▶ _What the task asks_:
Collect all lines from the records below that include the word "Toggle".

▶ _Task input_:
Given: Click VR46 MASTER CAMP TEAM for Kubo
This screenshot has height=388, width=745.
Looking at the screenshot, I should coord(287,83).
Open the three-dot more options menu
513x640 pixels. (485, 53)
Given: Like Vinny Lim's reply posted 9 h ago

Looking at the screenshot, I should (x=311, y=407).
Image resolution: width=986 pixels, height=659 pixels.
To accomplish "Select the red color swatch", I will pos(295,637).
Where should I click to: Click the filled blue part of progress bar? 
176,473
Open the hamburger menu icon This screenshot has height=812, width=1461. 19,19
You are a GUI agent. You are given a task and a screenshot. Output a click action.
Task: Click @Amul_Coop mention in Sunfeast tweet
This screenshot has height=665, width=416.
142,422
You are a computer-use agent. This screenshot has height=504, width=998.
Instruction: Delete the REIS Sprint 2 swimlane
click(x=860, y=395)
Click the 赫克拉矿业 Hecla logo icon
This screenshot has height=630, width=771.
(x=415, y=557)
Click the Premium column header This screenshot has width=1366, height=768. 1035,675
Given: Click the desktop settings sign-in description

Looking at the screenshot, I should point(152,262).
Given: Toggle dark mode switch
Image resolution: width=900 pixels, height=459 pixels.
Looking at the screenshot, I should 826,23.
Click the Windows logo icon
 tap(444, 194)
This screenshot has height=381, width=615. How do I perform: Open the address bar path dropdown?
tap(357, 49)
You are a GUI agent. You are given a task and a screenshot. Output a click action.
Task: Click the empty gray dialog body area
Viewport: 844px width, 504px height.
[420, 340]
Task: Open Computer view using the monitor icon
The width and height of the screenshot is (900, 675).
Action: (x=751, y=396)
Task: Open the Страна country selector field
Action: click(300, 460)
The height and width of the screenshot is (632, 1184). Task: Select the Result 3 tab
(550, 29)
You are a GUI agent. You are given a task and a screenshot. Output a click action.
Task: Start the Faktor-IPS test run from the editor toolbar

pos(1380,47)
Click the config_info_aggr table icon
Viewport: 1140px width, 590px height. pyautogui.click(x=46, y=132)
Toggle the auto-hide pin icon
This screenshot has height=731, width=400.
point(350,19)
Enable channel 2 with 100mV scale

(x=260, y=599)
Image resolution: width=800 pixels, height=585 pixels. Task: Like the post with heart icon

▶ _Output for this task_:
Given: Toggle dark mode switch
Toggle the auto-hide pin icon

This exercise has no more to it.